Dataset excerpts
((

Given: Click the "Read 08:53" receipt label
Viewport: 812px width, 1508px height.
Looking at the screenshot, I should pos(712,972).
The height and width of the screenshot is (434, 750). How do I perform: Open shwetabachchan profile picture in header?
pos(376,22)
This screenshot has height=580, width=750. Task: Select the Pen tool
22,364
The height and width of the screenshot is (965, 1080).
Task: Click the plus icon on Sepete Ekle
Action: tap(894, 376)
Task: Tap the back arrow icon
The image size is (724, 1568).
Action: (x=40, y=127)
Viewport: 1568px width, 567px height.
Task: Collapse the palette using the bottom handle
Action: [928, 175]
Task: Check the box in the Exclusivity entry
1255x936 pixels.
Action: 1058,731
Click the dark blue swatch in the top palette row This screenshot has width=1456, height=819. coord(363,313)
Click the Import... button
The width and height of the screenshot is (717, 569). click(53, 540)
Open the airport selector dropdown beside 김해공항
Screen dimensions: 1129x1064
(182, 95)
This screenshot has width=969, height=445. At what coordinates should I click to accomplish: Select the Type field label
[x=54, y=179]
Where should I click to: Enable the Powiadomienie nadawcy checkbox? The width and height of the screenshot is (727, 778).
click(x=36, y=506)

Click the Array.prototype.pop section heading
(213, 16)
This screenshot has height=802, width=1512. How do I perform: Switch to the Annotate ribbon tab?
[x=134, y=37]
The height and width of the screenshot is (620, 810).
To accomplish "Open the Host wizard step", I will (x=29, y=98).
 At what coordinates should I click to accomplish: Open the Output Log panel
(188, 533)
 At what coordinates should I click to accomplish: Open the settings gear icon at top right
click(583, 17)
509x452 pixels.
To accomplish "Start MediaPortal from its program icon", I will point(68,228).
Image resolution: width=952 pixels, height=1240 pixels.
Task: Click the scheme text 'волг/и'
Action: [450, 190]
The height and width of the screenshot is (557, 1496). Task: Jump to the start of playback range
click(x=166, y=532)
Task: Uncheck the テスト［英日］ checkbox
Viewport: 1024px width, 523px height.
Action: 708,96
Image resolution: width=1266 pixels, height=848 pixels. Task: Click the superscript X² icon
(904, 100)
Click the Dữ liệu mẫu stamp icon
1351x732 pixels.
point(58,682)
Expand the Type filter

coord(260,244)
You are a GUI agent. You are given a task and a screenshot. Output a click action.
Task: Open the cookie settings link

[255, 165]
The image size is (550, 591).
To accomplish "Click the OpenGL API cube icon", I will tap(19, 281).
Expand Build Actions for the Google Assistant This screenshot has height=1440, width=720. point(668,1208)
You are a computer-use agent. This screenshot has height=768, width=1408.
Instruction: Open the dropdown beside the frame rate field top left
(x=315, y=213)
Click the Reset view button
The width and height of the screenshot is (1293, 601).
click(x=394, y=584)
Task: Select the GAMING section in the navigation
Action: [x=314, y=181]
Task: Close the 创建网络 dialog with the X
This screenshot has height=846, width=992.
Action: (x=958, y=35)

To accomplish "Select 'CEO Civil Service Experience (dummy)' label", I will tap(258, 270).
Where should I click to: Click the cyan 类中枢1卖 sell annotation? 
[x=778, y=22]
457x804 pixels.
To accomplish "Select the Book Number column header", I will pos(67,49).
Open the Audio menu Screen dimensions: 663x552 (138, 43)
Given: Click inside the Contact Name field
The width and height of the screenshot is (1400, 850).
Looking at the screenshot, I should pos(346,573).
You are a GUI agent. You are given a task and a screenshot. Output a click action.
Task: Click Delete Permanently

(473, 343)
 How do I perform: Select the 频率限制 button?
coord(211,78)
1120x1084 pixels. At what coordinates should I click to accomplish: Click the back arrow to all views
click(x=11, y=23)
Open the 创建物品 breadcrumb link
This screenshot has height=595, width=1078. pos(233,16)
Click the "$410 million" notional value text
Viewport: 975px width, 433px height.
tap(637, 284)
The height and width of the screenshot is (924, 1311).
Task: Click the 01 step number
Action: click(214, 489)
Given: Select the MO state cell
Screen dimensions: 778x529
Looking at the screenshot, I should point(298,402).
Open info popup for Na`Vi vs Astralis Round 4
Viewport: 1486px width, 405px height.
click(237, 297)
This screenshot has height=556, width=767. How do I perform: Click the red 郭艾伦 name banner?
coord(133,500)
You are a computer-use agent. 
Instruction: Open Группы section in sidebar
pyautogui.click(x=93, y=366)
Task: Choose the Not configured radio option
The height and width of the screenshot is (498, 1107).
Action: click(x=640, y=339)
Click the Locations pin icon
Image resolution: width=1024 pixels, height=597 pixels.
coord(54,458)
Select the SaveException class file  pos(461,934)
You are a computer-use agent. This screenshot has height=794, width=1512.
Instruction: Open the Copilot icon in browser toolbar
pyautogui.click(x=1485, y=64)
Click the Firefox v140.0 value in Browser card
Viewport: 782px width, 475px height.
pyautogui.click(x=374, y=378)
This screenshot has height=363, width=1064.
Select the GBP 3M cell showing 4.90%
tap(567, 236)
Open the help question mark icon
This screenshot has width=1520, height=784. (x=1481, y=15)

))

* _EXERCISE DETAILS_
For this exercise, write all the records out again exactly.

* _OUTPUT FOR THIS TASK_
Given: Click the "Read 08:53" receipt label
Viewport: 812px width, 1508px height.
Looking at the screenshot, I should pos(712,972).
The height and width of the screenshot is (434, 750). How do I perform: Open shwetabachchan profile picture in header?
pos(376,22)
This screenshot has height=580, width=750. Task: Select the Pen tool
22,364
The height and width of the screenshot is (965, 1080).
Task: Click the plus icon on Sepete Ekle
Action: tap(894, 376)
Task: Tap the back arrow icon
The image size is (724, 1568).
Action: (x=40, y=127)
Viewport: 1568px width, 567px height.
Task: Collapse the palette using the bottom handle
Action: [928, 175]
Task: Check the box in the Exclusivity entry
1255x936 pixels.
Action: 1058,731
Click the dark blue swatch in the top palette row This screenshot has width=1456, height=819. coord(363,313)
Click the Import... button
The width and height of the screenshot is (717, 569). click(53, 540)
Open the airport selector dropdown beside 김해공항
Screen dimensions: 1129x1064
(182, 95)
This screenshot has width=969, height=445. At what coordinates should I click to accomplish: Select the Type field label
[x=54, y=179]
Where should I click to: Enable the Powiadomienie nadawcy checkbox? The width and height of the screenshot is (727, 778).
click(x=36, y=506)

Click the Array.prototype.pop section heading
(213, 16)
This screenshot has height=802, width=1512. How do I perform: Switch to the Annotate ribbon tab?
[x=134, y=37]
The height and width of the screenshot is (620, 810).
To accomplish "Open the Host wizard step", I will (x=29, y=98).
 At what coordinates should I click to accomplish: Open the Output Log panel
(188, 533)
 At what coordinates should I click to accomplish: Open the settings gear icon at top right
click(583, 17)
509x452 pixels.
To accomplish "Start MediaPortal from its program icon", I will point(68,228).
Image resolution: width=952 pixels, height=1240 pixels.
Task: Click the scheme text 'волг/и'
Action: [450, 190]
The height and width of the screenshot is (557, 1496). Task: Jump to the start of playback range
click(x=166, y=532)
Task: Uncheck the テスト［英日］ checkbox
Viewport: 1024px width, 523px height.
Action: 708,96
Image resolution: width=1266 pixels, height=848 pixels. Task: Click the superscript X² icon
(904, 100)
Click the Dữ liệu mẫu stamp icon
1351x732 pixels.
point(58,682)
Expand the Type filter

coord(260,244)
You are a GUI agent. You are given a task and a screenshot. Output a click action.
Task: Open the cookie settings link

[255, 165]
The image size is (550, 591).
To accomplish "Click the OpenGL API cube icon", I will tap(19, 281).
Expand Build Actions for the Google Assistant This screenshot has height=1440, width=720. point(668,1208)
You are a computer-use agent. This screenshot has height=768, width=1408.
Instruction: Open the dropdown beside the frame rate field top left
(x=315, y=213)
Click the Reset view button
The width and height of the screenshot is (1293, 601).
click(x=394, y=584)
Task: Select the GAMING section in the navigation
Action: [x=314, y=181]
Task: Close the 创建网络 dialog with the X
This screenshot has height=846, width=992.
Action: (x=958, y=35)

To accomplish "Select 'CEO Civil Service Experience (dummy)' label", I will tap(258, 270).
Where should I click to: Click the cyan 类中枢1卖 sell annotation? 
[x=778, y=22]
457x804 pixels.
To accomplish "Select the Book Number column header", I will pos(67,49).
Open the Audio menu Screen dimensions: 663x552 (138, 43)
Given: Click inside the Contact Name field
The width and height of the screenshot is (1400, 850).
Looking at the screenshot, I should pos(346,573).
You are a GUI agent. You are given a task and a screenshot. Output a click action.
Task: Click Delete Permanently

(473, 343)
 How do I perform: Select the 频率限制 button?
coord(211,78)
1120x1084 pixels. At what coordinates should I click to accomplish: Click the back arrow to all views
click(x=11, y=23)
Open the 创建物品 breadcrumb link
This screenshot has height=595, width=1078. pos(233,16)
Click the "$410 million" notional value text
Viewport: 975px width, 433px height.
tap(637, 284)
The height and width of the screenshot is (924, 1311).
Task: Click the 01 step number
Action: click(214, 489)
Given: Select the MO state cell
Screen dimensions: 778x529
Looking at the screenshot, I should point(298,402).
Open info popup for Na`Vi vs Astralis Round 4
Viewport: 1486px width, 405px height.
click(237, 297)
This screenshot has height=556, width=767. How do I perform: Click the red 郭艾伦 name banner?
coord(133,500)
You are a computer-use agent. 
Instruction: Open Группы section in sidebar
pyautogui.click(x=93, y=366)
Task: Choose the Not configured radio option
The height and width of the screenshot is (498, 1107).
Action: click(x=640, y=339)
Click the Locations pin icon
Image resolution: width=1024 pixels, height=597 pixels.
coord(54,458)
Select the SaveException class file  pos(461,934)
You are a computer-use agent. This screenshot has height=794, width=1512.
Instruction: Open the Copilot icon in browser toolbar
pyautogui.click(x=1485, y=64)
Click the Firefox v140.0 value in Browser card
Viewport: 782px width, 475px height.
pyautogui.click(x=374, y=378)
This screenshot has height=363, width=1064.
Select the GBP 3M cell showing 4.90%
tap(567, 236)
Open the help question mark icon
This screenshot has width=1520, height=784. (x=1481, y=15)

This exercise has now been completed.